--- WHAT IS REQUIRED ---
Show each line of the records below where the word "computer" occurs.

--- GIVEN DATA ---

>>>

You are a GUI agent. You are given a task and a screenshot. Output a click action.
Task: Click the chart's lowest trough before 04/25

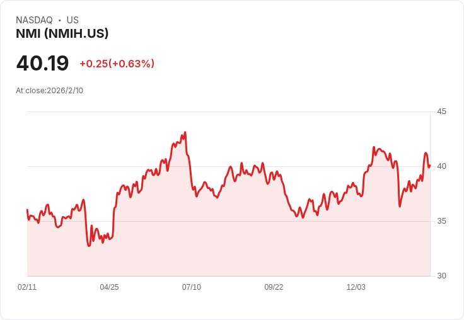(x=89, y=246)
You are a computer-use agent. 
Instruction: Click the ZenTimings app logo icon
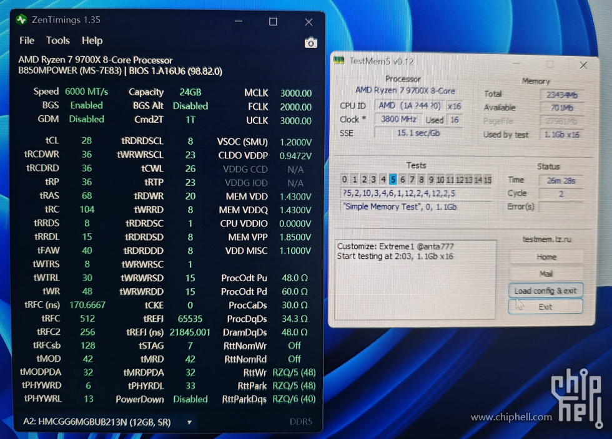(22, 20)
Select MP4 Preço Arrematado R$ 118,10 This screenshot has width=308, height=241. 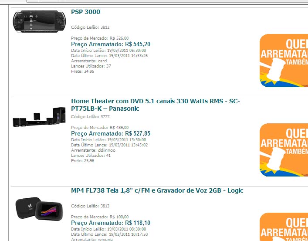111,223
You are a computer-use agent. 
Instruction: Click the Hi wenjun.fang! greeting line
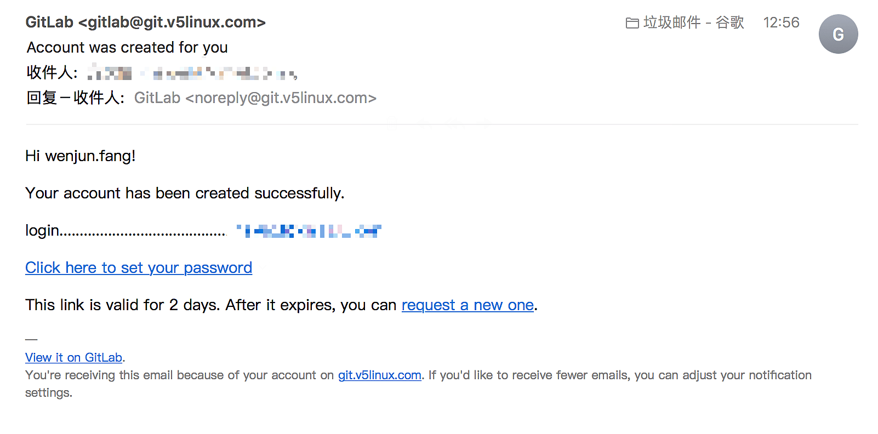[81, 156]
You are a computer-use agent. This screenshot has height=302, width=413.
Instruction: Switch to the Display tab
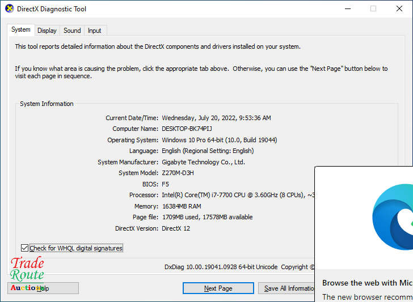coord(47,31)
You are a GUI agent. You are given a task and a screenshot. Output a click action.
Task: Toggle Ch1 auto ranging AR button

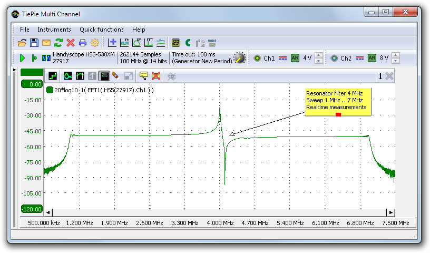click(x=295, y=58)
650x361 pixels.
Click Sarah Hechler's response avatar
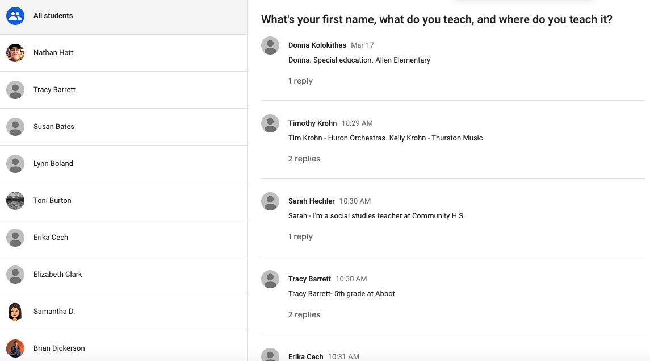point(270,201)
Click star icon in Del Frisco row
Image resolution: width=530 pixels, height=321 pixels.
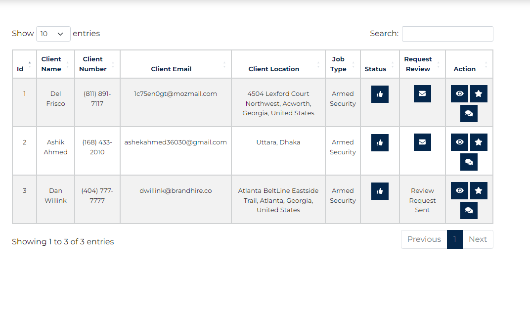(479, 94)
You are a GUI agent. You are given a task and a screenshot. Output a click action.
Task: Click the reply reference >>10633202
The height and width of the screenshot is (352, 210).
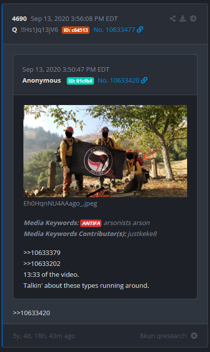42,263
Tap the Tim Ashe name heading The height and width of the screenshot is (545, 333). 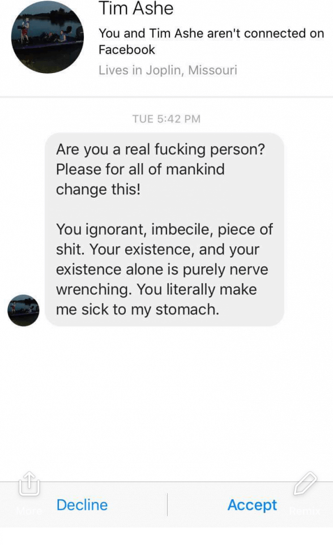point(136,8)
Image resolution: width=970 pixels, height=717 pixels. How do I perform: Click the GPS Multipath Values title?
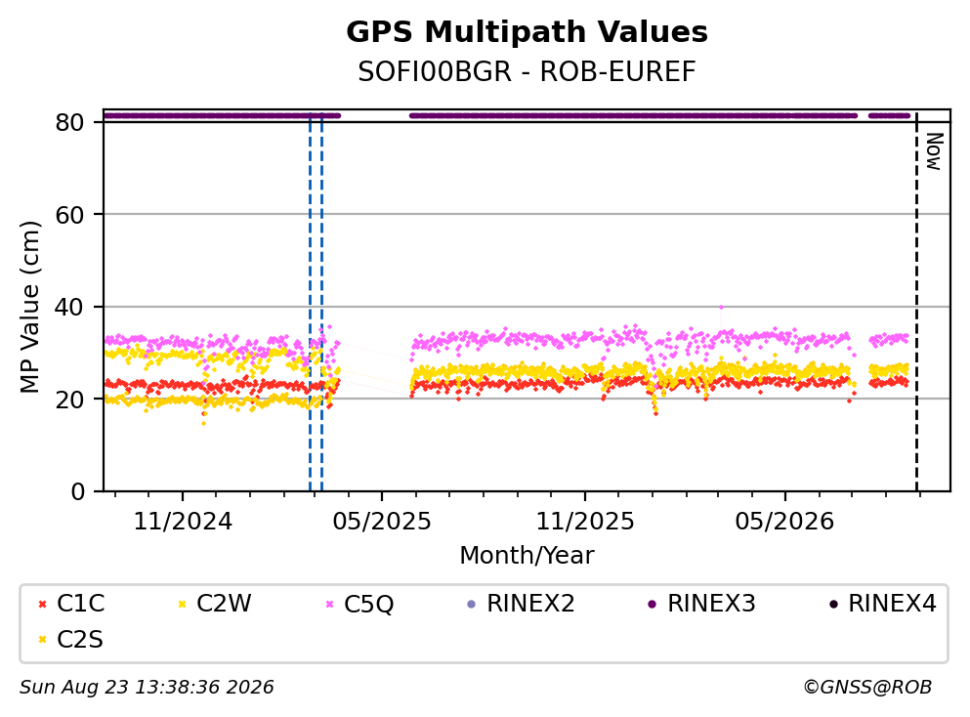click(x=527, y=32)
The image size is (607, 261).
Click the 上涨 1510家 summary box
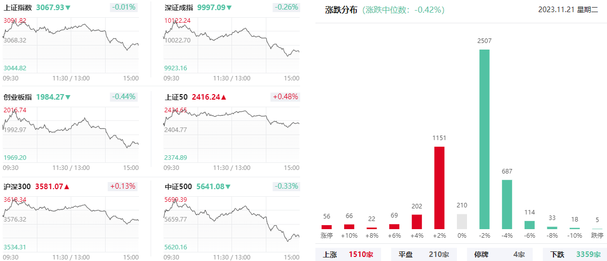[x=348, y=254]
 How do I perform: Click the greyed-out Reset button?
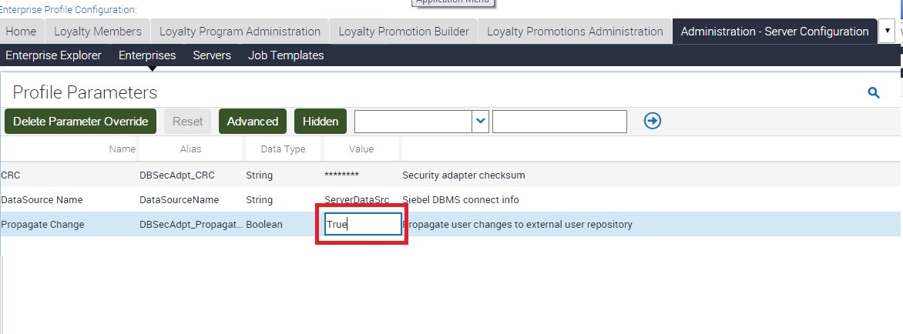[x=187, y=121]
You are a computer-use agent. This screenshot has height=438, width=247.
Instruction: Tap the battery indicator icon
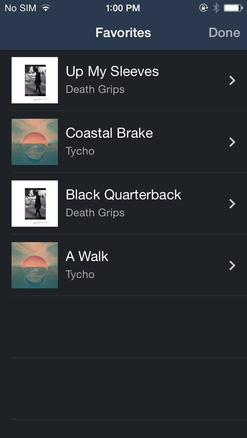coord(233,8)
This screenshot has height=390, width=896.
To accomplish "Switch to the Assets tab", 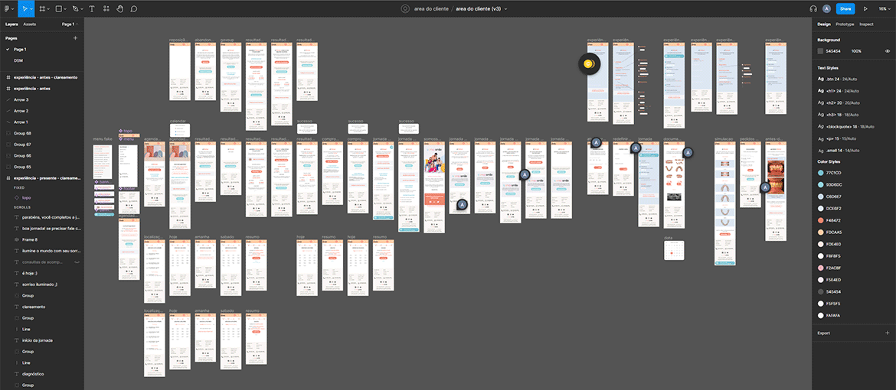I will tap(29, 24).
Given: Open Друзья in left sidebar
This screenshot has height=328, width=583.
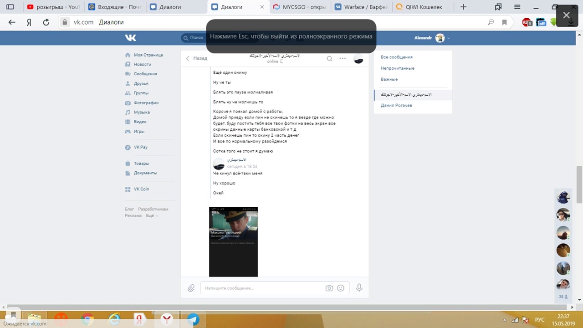Looking at the screenshot, I should tap(141, 84).

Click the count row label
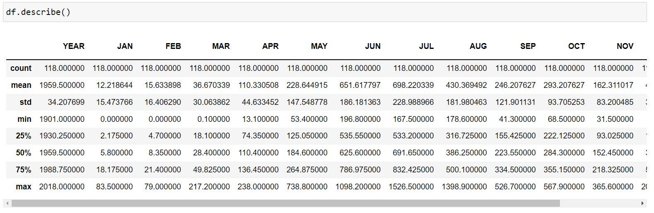[x=21, y=68]
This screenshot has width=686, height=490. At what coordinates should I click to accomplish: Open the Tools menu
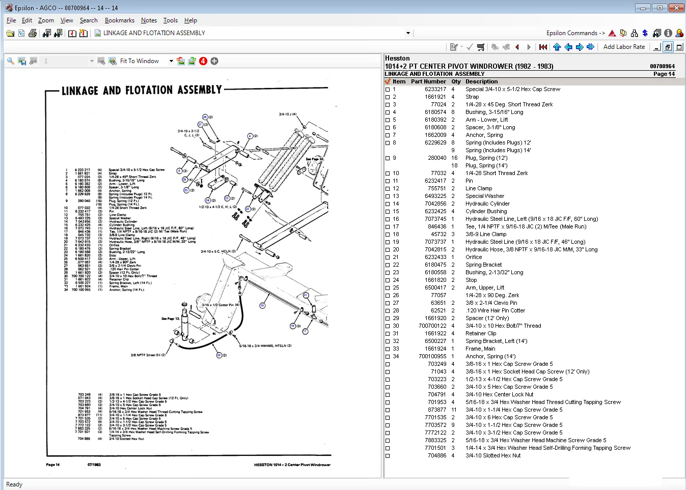(x=170, y=20)
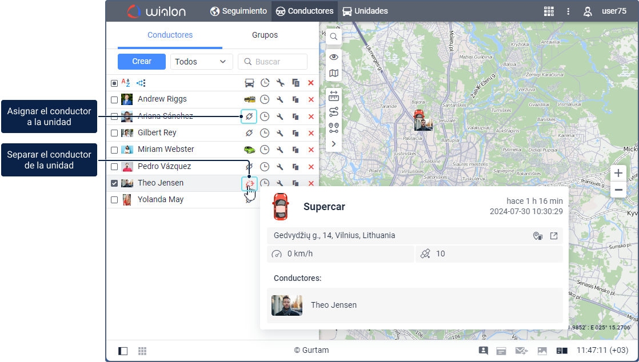The width and height of the screenshot is (639, 362).
Task: Open the apps grid icon in the top bar
Action: pos(549,11)
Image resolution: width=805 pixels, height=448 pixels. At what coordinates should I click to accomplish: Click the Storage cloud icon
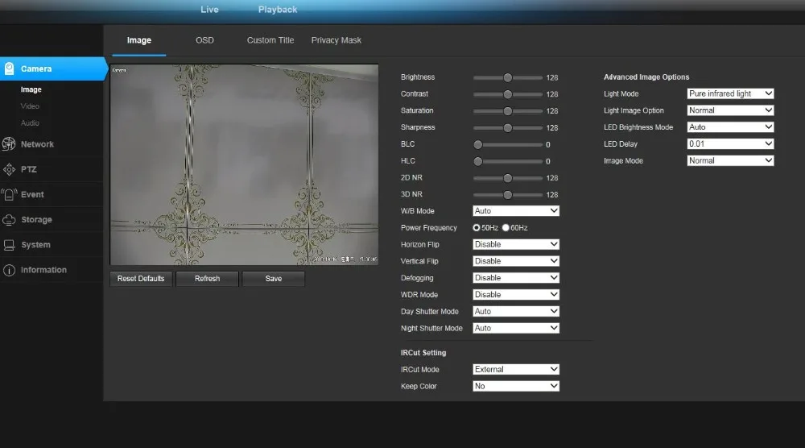pyautogui.click(x=9, y=219)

<<<

--- EXERCISE SOLUTION ---
You are a computer-use agent. 
You are a computer-use agent. 
You are a computer-use agent. This screenshot has height=302, width=413.
You are a computer-use agent. This screenshot has height=438, width=247.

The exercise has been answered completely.